Data extracts:
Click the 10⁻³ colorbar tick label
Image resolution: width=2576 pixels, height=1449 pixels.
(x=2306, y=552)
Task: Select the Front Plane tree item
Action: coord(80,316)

Task to complete: All records shown above must be set down again verbatim.

Task result:
Click the 10⁻³ colorbar tick label
Image resolution: width=2576 pixels, height=1449 pixels.
(x=2306, y=552)
Task: Select the Front Plane tree item
Action: coord(80,316)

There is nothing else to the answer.